Today, Boon Hau be the volunteer to make his presentation... Hehe... Based on what he had did before this, we all already planned to ask him questions~ ( This is because every time we present, he sure ask the question and most of the question was related to impact... ) I still remember i got said: What is the impact for you by asking questions? Haha... What a dangerous warning...

And this dangerous day was arrived... basically, Miss Yap will take about 2 period to let 3-4ppl present... But today she was break the records! 2 period jus for asking 1 ppl n the lucky 1 is Boon Hau... He was speaking about HIV and AIDS... First question and some sub questions was asked by Miss Yap edi make him very nervous n stress. And then, when he was escape from Miss Yap's questions successfully, his nightmare was landed...

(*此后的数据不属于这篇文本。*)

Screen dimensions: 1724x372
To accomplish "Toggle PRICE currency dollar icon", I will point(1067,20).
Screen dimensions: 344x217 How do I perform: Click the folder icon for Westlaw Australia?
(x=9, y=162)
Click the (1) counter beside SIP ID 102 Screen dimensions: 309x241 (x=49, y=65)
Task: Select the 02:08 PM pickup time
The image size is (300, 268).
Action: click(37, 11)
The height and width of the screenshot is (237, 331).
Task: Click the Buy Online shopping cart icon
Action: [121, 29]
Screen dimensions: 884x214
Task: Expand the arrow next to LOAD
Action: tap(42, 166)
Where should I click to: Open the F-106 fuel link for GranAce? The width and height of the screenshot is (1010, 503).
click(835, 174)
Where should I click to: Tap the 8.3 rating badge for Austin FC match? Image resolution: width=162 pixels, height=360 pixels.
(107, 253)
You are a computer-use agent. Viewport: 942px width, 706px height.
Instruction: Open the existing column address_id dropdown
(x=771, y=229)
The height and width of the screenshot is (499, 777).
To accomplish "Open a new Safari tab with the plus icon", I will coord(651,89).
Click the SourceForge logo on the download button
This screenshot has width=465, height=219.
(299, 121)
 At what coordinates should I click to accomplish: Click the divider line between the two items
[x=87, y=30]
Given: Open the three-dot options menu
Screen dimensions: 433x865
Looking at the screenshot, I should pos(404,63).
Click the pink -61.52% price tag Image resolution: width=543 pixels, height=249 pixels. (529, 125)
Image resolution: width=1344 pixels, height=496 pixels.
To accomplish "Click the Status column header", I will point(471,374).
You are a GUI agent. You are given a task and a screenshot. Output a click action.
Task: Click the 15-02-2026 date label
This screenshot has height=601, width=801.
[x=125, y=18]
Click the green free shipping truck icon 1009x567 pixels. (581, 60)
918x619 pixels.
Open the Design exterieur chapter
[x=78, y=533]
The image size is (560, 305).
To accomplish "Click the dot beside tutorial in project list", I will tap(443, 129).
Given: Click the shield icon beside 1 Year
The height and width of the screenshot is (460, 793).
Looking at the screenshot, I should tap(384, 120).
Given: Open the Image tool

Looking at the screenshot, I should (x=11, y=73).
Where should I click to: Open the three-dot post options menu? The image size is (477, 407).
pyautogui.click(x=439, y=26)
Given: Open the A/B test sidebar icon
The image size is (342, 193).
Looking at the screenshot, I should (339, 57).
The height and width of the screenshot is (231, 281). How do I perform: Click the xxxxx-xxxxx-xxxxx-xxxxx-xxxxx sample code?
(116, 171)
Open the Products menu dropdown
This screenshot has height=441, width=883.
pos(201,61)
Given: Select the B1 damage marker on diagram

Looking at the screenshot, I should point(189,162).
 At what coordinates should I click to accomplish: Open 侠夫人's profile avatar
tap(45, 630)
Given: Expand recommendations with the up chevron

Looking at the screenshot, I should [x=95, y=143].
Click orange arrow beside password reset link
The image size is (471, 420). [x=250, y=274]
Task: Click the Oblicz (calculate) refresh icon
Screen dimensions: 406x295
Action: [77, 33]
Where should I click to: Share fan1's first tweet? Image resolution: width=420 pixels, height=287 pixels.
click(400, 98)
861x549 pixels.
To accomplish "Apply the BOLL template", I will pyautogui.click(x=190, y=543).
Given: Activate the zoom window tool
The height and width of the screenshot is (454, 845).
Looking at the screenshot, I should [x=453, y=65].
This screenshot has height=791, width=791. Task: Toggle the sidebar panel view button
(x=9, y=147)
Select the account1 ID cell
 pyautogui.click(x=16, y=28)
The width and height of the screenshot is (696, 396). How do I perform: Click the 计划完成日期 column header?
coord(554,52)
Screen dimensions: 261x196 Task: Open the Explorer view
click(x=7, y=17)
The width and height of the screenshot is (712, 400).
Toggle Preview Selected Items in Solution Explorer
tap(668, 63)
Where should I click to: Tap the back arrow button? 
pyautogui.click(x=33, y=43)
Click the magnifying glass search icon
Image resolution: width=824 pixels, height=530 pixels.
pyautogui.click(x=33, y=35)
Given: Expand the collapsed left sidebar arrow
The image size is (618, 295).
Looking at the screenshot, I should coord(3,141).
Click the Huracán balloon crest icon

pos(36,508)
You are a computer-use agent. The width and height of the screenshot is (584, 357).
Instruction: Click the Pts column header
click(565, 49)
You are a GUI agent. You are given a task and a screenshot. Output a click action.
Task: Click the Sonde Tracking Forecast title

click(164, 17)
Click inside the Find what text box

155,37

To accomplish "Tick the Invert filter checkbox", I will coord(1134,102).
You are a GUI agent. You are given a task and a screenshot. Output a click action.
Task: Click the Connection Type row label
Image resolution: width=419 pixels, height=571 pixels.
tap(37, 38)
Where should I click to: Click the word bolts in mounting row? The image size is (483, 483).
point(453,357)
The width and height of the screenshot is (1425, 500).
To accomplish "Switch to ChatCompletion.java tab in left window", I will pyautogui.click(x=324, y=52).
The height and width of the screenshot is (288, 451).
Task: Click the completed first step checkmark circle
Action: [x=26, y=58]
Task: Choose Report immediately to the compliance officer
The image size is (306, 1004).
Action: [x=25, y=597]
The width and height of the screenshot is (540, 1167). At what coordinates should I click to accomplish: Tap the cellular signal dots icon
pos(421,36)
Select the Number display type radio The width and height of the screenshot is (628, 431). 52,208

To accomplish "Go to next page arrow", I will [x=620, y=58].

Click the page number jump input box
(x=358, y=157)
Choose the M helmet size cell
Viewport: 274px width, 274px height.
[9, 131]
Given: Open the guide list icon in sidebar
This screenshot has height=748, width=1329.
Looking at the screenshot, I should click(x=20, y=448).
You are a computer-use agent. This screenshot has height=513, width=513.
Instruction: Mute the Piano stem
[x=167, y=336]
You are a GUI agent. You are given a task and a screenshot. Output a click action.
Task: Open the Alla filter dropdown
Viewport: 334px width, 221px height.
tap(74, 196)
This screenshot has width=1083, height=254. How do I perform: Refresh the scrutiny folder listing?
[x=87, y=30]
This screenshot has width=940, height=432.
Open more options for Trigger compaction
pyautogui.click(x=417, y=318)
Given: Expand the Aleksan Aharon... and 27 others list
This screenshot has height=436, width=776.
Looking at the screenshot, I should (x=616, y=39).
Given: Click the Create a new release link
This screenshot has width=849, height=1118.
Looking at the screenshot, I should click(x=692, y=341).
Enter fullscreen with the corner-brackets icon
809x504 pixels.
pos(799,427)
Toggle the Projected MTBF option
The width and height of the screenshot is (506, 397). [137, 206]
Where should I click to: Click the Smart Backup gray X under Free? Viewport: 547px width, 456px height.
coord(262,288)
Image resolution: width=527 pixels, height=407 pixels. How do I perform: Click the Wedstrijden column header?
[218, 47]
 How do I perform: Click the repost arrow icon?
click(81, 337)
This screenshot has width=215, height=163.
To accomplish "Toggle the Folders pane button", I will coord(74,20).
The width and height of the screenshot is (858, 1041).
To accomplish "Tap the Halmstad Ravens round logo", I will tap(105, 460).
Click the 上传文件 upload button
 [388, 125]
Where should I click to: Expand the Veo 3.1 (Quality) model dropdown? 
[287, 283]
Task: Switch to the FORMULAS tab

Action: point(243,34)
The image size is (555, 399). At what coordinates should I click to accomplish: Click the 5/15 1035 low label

All of guys included gals too, keep asking n argueing the points tat he had gave... No matter how he answered, he was rejected by us and need to think another point to fight bak... ( 21 ppl think fast or 1 ppl think fast? ) Wahaha... Too funny... But also pity on him, who call him said to eliminate HIV, all human in the world should kill... Haha... What is stupid answer... But is truth... HIV can eliminate when human is terminated... But wif a logic thinking, any human will support his points?